[Data excerpts]
▬▬▬▬▬▬

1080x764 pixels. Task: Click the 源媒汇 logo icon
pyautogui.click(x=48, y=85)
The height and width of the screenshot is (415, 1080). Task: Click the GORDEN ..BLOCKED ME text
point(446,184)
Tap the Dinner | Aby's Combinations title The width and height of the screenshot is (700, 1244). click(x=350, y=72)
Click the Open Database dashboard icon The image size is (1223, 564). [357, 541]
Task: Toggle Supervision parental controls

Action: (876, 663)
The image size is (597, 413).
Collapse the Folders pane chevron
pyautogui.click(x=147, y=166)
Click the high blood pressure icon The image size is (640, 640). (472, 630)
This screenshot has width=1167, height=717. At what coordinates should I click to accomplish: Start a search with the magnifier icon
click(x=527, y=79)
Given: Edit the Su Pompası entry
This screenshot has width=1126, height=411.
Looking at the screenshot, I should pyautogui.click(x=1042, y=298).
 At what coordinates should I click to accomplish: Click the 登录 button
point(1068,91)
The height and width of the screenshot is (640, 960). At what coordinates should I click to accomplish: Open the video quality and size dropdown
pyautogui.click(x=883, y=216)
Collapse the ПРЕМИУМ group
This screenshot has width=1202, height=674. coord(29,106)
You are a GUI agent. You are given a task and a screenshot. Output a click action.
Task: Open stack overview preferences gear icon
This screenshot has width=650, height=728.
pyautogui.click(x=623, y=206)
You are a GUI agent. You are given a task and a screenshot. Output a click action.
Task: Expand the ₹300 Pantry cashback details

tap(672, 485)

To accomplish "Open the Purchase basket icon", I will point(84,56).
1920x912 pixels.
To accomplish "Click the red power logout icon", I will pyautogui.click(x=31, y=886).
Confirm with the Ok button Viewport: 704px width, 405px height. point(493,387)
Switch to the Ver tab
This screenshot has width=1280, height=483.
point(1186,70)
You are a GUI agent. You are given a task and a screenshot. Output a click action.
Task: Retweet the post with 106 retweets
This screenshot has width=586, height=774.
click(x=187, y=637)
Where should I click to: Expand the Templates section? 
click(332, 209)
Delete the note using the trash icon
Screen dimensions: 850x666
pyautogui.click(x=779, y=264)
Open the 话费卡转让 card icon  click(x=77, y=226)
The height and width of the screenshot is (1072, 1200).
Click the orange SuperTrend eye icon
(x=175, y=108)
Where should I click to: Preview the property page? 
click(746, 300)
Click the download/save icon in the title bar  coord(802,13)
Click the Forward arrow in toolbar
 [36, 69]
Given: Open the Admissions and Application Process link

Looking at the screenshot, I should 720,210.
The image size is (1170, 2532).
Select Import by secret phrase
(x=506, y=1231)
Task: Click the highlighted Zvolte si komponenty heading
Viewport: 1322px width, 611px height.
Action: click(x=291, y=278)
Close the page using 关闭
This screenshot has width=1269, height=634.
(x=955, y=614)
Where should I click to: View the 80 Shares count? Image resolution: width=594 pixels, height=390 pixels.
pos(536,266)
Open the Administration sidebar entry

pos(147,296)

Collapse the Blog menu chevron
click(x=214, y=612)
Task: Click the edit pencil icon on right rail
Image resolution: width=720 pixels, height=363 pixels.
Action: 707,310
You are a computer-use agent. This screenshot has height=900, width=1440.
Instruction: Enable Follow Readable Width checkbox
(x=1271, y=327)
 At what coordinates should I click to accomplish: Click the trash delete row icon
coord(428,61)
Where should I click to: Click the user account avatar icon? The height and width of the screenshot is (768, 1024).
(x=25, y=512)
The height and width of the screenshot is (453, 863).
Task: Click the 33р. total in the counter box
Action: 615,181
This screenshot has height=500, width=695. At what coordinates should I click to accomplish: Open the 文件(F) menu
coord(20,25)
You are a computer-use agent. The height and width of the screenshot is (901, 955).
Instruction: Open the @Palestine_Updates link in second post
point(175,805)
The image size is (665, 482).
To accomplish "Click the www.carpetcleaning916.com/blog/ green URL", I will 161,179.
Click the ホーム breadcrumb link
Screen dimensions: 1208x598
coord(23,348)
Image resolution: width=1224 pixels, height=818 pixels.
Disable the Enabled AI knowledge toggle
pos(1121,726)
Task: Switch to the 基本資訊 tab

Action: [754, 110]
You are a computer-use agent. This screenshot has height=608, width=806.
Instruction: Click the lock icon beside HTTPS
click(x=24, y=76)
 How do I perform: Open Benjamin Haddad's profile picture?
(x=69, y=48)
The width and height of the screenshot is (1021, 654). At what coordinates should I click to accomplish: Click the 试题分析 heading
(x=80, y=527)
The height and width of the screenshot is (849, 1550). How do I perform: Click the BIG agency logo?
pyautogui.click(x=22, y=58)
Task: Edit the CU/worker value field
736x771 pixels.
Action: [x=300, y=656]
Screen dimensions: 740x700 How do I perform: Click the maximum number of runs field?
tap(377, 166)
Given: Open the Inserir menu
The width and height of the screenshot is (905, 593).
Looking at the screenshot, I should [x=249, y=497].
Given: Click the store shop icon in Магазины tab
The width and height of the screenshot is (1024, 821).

▬▬▬▬▬▬

■ Exercise description ■
Retype the data in full, exactly.

■ Reply to the task ■
1080x764 pixels. Task: Click the 源媒汇 logo icon
pyautogui.click(x=48, y=85)
The height and width of the screenshot is (415, 1080). Task: Click the GORDEN ..BLOCKED ME text
point(446,184)
Tap the Dinner | Aby's Combinations title The width and height of the screenshot is (700, 1244). click(x=350, y=72)
Click the Open Database dashboard icon The image size is (1223, 564). [357, 541]
Task: Toggle Supervision parental controls

Action: (876, 663)
The image size is (597, 413).
Collapse the Folders pane chevron
pyautogui.click(x=147, y=166)
Click the high blood pressure icon The image size is (640, 640). (472, 630)
This screenshot has width=1167, height=717. At what coordinates should I click to accomplish: Start a search with the magnifier icon
click(x=527, y=79)
Given: Edit the Su Pompası entry
This screenshot has width=1126, height=411.
Looking at the screenshot, I should pyautogui.click(x=1042, y=298).
 At what coordinates should I click to accomplish: Click the 登录 button
point(1068,91)
The height and width of the screenshot is (640, 960). At what coordinates should I click to accomplish: Open the video quality and size dropdown
pyautogui.click(x=883, y=216)
Collapse the ПРЕМИУМ group
This screenshot has width=1202, height=674. coord(29,106)
You are a GUI agent. You are given a task and a screenshot. Output a click action.
Task: Open stack overview preferences gear icon
This screenshot has width=650, height=728.
pyautogui.click(x=623, y=206)
You are a GUI agent. You are given a task and a screenshot. Output a click action.
Task: Expand the ₹300 Pantry cashback details

tap(672, 485)

To accomplish "Open the Purchase basket icon", I will point(84,56).
1920x912 pixels.
To accomplish "Click the red power logout icon", I will pyautogui.click(x=31, y=886).
Confirm with the Ok button Viewport: 704px width, 405px height. point(493,387)
Switch to the Ver tab
This screenshot has width=1280, height=483.
point(1186,70)
You are a GUI agent. You are given a task and a screenshot. Output a click action.
Task: Retweet the post with 106 retweets
This screenshot has width=586, height=774.
click(x=187, y=637)
Where should I click to: Expand the Templates section? 
click(332, 209)
Delete the note using the trash icon
Screen dimensions: 850x666
pyautogui.click(x=779, y=264)
Open the 话费卡转让 card icon  click(x=77, y=226)
The height and width of the screenshot is (1072, 1200).
Click the orange SuperTrend eye icon
(x=175, y=108)
Where should I click to: Preview the property page? 
click(746, 300)
Click the download/save icon in the title bar  coord(802,13)
Click the Forward arrow in toolbar
 [36, 69]
Given: Open the Admissions and Application Process link

Looking at the screenshot, I should 720,210.
The image size is (1170, 2532).
Select Import by secret phrase
(x=506, y=1231)
Task: Click the highlighted Zvolte si komponenty heading
Viewport: 1322px width, 611px height.
Action: click(x=291, y=278)
Close the page using 关闭
This screenshot has width=1269, height=634.
(x=955, y=614)
Where should I click to: View the 80 Shares count? Image resolution: width=594 pixels, height=390 pixels.
pos(536,266)
Open the Administration sidebar entry

pos(147,296)

Collapse the Blog menu chevron
click(x=214, y=612)
Task: Click the edit pencil icon on right rail
Image resolution: width=720 pixels, height=363 pixels.
Action: 707,310
You are a computer-use agent. This screenshot has height=900, width=1440.
Instruction: Enable Follow Readable Width checkbox
(x=1271, y=327)
 At what coordinates should I click to accomplish: Click the trash delete row icon
coord(428,61)
Where should I click to: Click the user account avatar icon? The height and width of the screenshot is (768, 1024).
(x=25, y=512)
The height and width of the screenshot is (453, 863).
Task: Click the 33р. total in the counter box
Action: 615,181
This screenshot has height=500, width=695. At what coordinates should I click to accomplish: Open the 文件(F) menu
coord(20,25)
You are a computer-use agent. The height and width of the screenshot is (901, 955).
Instruction: Open the @Palestine_Updates link in second post
point(175,805)
The image size is (665, 482).
To accomplish "Click the www.carpetcleaning916.com/blog/ green URL", I will 161,179.
Click the ホーム breadcrumb link
Screen dimensions: 1208x598
coord(23,348)
Image resolution: width=1224 pixels, height=818 pixels.
Disable the Enabled AI knowledge toggle
pos(1121,726)
Task: Switch to the 基本資訊 tab

Action: [754, 110]
You are a computer-use agent. This screenshot has height=608, width=806.
Instruction: Click the lock icon beside HTTPS
click(x=24, y=76)
 How do I perform: Open Benjamin Haddad's profile picture?
(x=69, y=48)
The width and height of the screenshot is (1021, 654). At what coordinates should I click to accomplish: Click the 试题分析 heading
(x=80, y=527)
The height and width of the screenshot is (849, 1550). How do I perform: Click the BIG agency logo?
pyautogui.click(x=22, y=58)
Task: Edit the CU/worker value field
736x771 pixels.
Action: [x=300, y=656]
Screen dimensions: 740x700 How do I perform: Click the maximum number of runs field?
tap(377, 166)
Given: Open the Inserir menu
The width and height of the screenshot is (905, 593).
Looking at the screenshot, I should [x=249, y=497].
Given: Click the store shop icon in Магазины tab
The width and height of the screenshot is (1024, 821).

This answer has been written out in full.